------ Records for processing ------
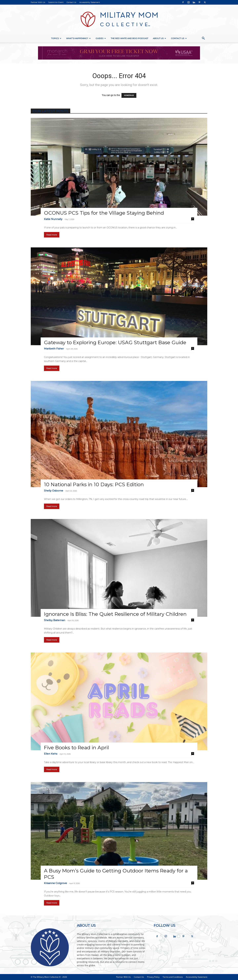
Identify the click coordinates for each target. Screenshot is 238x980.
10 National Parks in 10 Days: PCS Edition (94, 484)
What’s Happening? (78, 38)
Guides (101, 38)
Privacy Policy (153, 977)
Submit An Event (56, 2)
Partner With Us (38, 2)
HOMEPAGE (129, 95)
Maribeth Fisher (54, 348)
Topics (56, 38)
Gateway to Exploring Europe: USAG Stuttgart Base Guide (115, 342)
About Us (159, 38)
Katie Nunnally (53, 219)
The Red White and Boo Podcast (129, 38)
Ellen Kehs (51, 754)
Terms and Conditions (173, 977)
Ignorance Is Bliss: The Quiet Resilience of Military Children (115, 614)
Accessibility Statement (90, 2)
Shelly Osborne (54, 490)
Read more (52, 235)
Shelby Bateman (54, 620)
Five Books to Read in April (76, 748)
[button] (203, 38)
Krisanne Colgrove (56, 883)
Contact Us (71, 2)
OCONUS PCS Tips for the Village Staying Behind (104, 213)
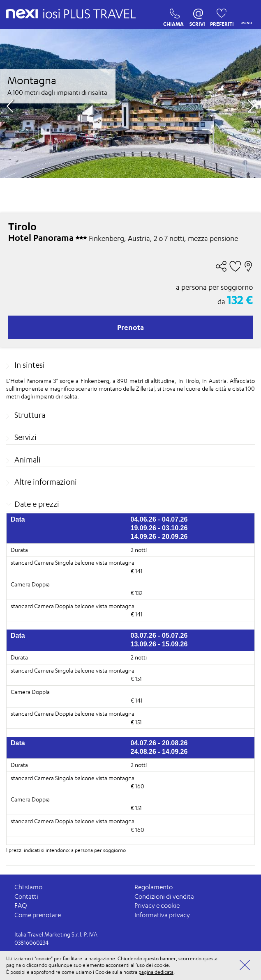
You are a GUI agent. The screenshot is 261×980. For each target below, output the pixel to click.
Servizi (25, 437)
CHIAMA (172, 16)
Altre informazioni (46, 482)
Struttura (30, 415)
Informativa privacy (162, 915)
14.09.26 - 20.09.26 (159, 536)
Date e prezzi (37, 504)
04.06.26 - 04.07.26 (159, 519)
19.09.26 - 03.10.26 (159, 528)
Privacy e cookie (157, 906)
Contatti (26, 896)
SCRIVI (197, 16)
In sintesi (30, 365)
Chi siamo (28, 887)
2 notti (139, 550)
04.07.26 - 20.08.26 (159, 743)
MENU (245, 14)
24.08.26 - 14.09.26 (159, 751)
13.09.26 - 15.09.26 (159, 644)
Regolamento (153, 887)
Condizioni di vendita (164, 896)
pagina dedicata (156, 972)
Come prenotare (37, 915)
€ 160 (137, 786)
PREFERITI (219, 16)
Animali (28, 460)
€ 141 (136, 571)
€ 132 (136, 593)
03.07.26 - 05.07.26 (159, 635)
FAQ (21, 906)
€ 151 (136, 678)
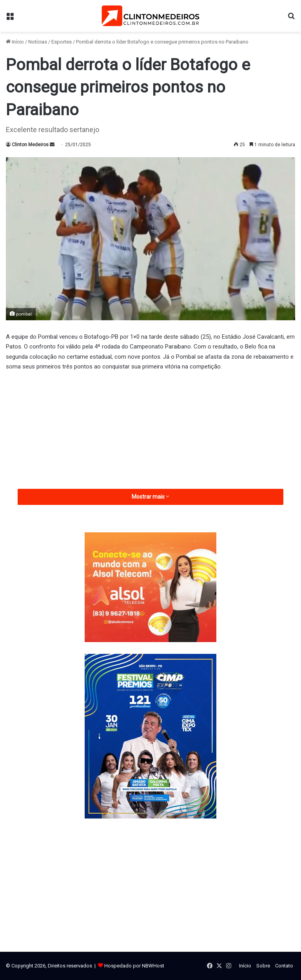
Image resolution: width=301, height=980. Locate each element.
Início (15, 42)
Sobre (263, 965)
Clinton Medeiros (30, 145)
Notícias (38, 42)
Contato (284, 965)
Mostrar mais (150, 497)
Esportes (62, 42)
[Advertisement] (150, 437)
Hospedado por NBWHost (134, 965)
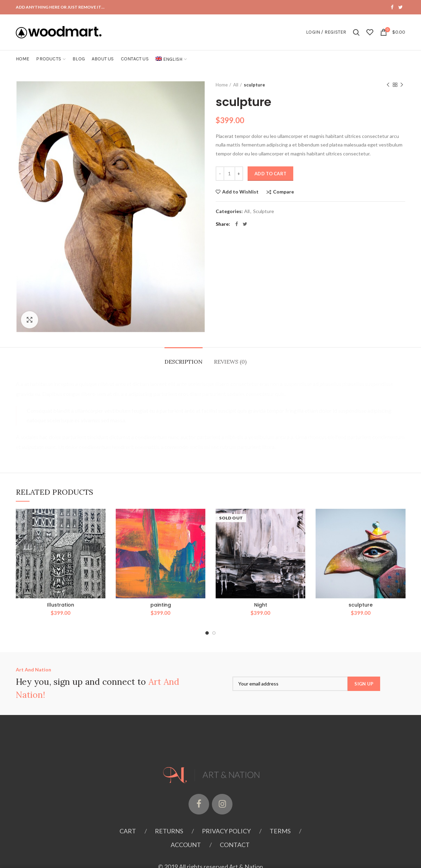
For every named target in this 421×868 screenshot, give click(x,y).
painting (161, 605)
------
▸ Goal of the exercise: Copy all of the rows above verbatim, leaving out the pictures.

▸ Answer in full:
Identify the click coordinates for each target. Screenshot is 238x980.
10 National Parks in 10 Days: PCS Edition (94, 484)
What’s Happening? (78, 38)
Guides (101, 38)
Privacy Policy (153, 977)
Submit An Event (56, 2)
Partner With Us (38, 2)
HOMEPAGE (129, 95)
Maribeth Fisher (54, 348)
Topics (56, 38)
Gateway to Exploring Europe: USAG Stuttgart Base Guide (115, 342)
About Us (159, 38)
Katie Nunnally (53, 219)
The Red White and Boo Podcast (129, 38)
Ellen Kehs (51, 754)
Terms and Conditions (173, 977)
Ignorance Is Bliss: The Quiet Resilience of Military Children (115, 614)
Accessibility Statement (90, 2)
Shelly Osborne (54, 490)
Read more (52, 235)
Shelby Bateman (54, 620)
Five Books to Read in April (76, 748)
[button] (203, 38)
Krisanne Colgrove (56, 883)
Contact Us (71, 2)
OCONUS PCS Tips for the Village Staying Behind (104, 213)
You are a GUI agent. The screenshot is 261×980. For each target below, output the pixel to click.
Servizi (25, 437)
CHIAMA (172, 16)
Altre informazioni (46, 482)
Struttura (30, 415)
Informativa privacy (162, 915)
14.09.26 - 20.09.26 (159, 536)
Date e prezzi (37, 504)
04.06.26 - 04.07.26 (159, 519)
19.09.26 - 03.10.26 (159, 528)
Privacy e cookie (157, 906)
Contatti (26, 896)
SCRIVI (197, 16)
In sintesi (30, 365)
Chi siamo (28, 887)
2 notti (139, 550)
04.07.26 - 20.08.26 (159, 743)
MENU (245, 14)
24.08.26 - 14.09.26 (159, 751)
13.09.26 - 15.09.26 (159, 644)
Regolamento (153, 887)
Condizioni di vendita (164, 896)
pagina dedicata (156, 972)
Come prenotare (37, 915)
€ 160 (137, 786)
PREFERITI (219, 16)
Animali (28, 460)
€ 141 (136, 571)
€ 132 (136, 593)
03.07.26 - 05.07.26 (159, 635)
FAQ (21, 906)
€ 151 (136, 678)
Image resolution: width=301, height=980. Locate each element.
Início (15, 42)
Sobre (263, 965)
Clinton Medeiros (30, 145)
Notícias (38, 42)
Contato (284, 965)
Mostrar mais (150, 497)
Esportes (62, 42)
[Advertisement] (150, 437)
Hospedado por NBWHost (134, 965)
For every named target in this 421×868 screenshot, give click(x,y).
painting (161, 605)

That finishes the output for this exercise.